Your task ▸
Could you return every record below exactly as it is written?

Provided records ▸
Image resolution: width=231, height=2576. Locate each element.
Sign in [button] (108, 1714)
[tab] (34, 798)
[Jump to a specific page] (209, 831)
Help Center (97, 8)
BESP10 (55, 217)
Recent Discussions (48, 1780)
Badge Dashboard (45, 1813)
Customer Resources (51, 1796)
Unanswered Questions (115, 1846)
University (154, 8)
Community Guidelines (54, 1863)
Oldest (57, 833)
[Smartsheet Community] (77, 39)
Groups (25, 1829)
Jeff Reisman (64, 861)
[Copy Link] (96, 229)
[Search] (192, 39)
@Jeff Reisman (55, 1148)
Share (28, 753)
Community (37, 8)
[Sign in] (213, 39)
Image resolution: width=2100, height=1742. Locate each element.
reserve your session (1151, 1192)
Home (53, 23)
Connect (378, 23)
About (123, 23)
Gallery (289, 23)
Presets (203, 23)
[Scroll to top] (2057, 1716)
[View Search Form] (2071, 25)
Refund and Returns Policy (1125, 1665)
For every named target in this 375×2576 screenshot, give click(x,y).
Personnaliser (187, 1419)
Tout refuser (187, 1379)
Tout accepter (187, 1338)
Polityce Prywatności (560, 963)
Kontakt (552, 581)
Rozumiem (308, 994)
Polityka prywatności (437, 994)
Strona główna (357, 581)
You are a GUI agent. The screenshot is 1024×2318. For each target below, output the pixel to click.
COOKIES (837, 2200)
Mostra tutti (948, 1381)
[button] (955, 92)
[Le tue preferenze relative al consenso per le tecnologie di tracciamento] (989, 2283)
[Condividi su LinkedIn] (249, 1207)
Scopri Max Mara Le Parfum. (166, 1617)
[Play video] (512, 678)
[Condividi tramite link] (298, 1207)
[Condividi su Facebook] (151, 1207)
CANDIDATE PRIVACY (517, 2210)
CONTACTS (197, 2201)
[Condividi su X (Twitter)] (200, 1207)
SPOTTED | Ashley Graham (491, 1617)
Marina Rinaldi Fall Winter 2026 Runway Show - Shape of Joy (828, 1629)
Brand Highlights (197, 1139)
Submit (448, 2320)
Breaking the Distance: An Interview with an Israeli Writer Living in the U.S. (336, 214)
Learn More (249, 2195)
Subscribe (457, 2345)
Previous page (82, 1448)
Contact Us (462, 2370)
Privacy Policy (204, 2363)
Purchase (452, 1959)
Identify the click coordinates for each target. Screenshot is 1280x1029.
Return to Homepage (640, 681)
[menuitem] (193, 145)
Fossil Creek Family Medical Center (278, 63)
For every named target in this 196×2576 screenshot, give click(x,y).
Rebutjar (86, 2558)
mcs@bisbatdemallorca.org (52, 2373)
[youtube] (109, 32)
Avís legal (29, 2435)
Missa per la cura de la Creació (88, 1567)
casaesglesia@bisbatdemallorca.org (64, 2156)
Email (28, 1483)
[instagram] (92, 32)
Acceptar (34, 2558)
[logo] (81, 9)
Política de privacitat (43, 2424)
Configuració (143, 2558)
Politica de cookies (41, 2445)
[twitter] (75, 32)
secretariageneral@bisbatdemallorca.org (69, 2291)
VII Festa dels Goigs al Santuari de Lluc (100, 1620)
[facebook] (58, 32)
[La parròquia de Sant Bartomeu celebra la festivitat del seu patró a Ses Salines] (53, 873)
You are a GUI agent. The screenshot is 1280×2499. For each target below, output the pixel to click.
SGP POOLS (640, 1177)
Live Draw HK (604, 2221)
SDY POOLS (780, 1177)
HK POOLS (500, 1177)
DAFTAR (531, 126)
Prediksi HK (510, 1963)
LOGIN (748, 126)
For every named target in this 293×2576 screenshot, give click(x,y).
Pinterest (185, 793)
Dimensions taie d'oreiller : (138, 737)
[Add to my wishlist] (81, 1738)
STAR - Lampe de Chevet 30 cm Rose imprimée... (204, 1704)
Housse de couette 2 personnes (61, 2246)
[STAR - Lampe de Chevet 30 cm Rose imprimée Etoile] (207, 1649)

Result of this task ▸
Image resolution: width=231, height=2576. Locate each element.
Sign in [button] (108, 1714)
[tab] (34, 798)
[Jump to a specific page] (209, 831)
Help Center (97, 8)
BESP10 (55, 217)
Recent Discussions (48, 1780)
Badge Dashboard (45, 1813)
Customer Resources (51, 1796)
Unanswered Questions (115, 1846)
University (154, 8)
Community Guidelines (54, 1863)
Oldest (57, 833)
[Smartsheet Community] (77, 39)
Groups (25, 1829)
Jeff Reisman (64, 861)
[Copy Link] (96, 229)
[Search] (192, 39)
@Jeff Reisman (55, 1148)
Share (28, 753)
Community (37, 8)
[Sign in] (213, 39)
Image resolution: width=2100, height=1742. Locate each element.
reserve your session (1151, 1192)
Home (53, 23)
Connect (378, 23)
About (123, 23)
Gallery (289, 23)
Presets (203, 23)
[Scroll to top] (2057, 1716)
[View Search Form] (2071, 25)
Refund and Returns Policy (1125, 1665)
For every named target in this 375×2576 screenshot, give click(x,y).
Personnaliser (187, 1419)
Tout refuser (187, 1379)
Tout accepter (187, 1338)
Polityce Prywatności (560, 963)
Kontakt (552, 581)
Rozumiem (308, 994)
Polityka prywatności (437, 994)
Strona główna (357, 581)
You are a GUI agent. The screenshot is 1024×2318. For each target below, output the pixel to click.
COOKIES (837, 2200)
Mostra tutti (948, 1381)
[button] (955, 92)
[Le tue preferenze relative al consenso per le tecnologie di tracciamento] (989, 2283)
[Condividi su LinkedIn] (249, 1207)
Scopri Max Mara Le Parfum. (166, 1617)
[Play video] (512, 678)
[Condividi tramite link] (298, 1207)
[Condividi su Facebook] (151, 1207)
CANDIDATE PRIVACY (517, 2210)
CONTACTS (197, 2201)
[Condividi su X (Twitter)] (200, 1207)
SPOTTED | Ashley Graham (491, 1617)
Marina Rinaldi Fall Winter 2026 Runway Show - Shape of Joy (828, 1629)
Brand Highlights (197, 1139)
Submit (448, 2320)
Breaking the Distance: An Interview with an Israeli Writer Living in the U.S. (336, 214)
Learn More (249, 2195)
Subscribe (457, 2345)
Previous page (82, 1448)
Contact Us (462, 2370)
Privacy Policy (204, 2363)
Purchase (452, 1959)
Identify the click coordinates for each target. Screenshot is 1280x1029.
Return to Homepage (640, 681)
[menuitem] (193, 145)
Fossil Creek Family Medical Center (278, 63)
For every named target in this 196×2576 screenshot, give click(x,y).
Rebutjar (86, 2558)
mcs@bisbatdemallorca.org (52, 2373)
[youtube] (109, 32)
Avís legal (29, 2435)
Missa per la cura de la Creació (88, 1567)
casaesglesia@bisbatdemallorca.org (64, 2156)
Email (28, 1483)
[instagram] (92, 32)
Acceptar (34, 2558)
[logo] (81, 9)
Política de privacitat (43, 2424)
Configuració (143, 2558)
Politica de cookies (41, 2445)
[twitter] (75, 32)
secretariageneral@bisbatdemallorca.org (69, 2291)
VII Festa dels Goigs al Santuari de Lluc (100, 1620)
[facebook] (58, 32)
[La parròquia de Sant Bartomeu celebra la festivitat del seu patró a Ses Salines] (53, 873)
You are a GUI agent. The screenshot is 1280×2499. For each target below, output the pixel to click.
SGP POOLS (640, 1177)
Live Draw HK (604, 2221)
SDY POOLS (780, 1177)
HK POOLS (500, 1177)
DAFTAR (531, 126)
Prediksi HK (510, 1963)
LOGIN (748, 126)
For every named target in this 293×2576 screenshot, give click(x,y).
Pinterest (185, 793)
Dimensions taie d'oreiller : (138, 737)
[Add to my wishlist] (81, 1738)
STAR - Lampe de Chevet 30 cm Rose imprimée... (204, 1704)
Housse de couette 2 personnes (61, 2246)
[STAR - Lampe de Chevet 30 cm Rose imprimée Etoile] (207, 1649)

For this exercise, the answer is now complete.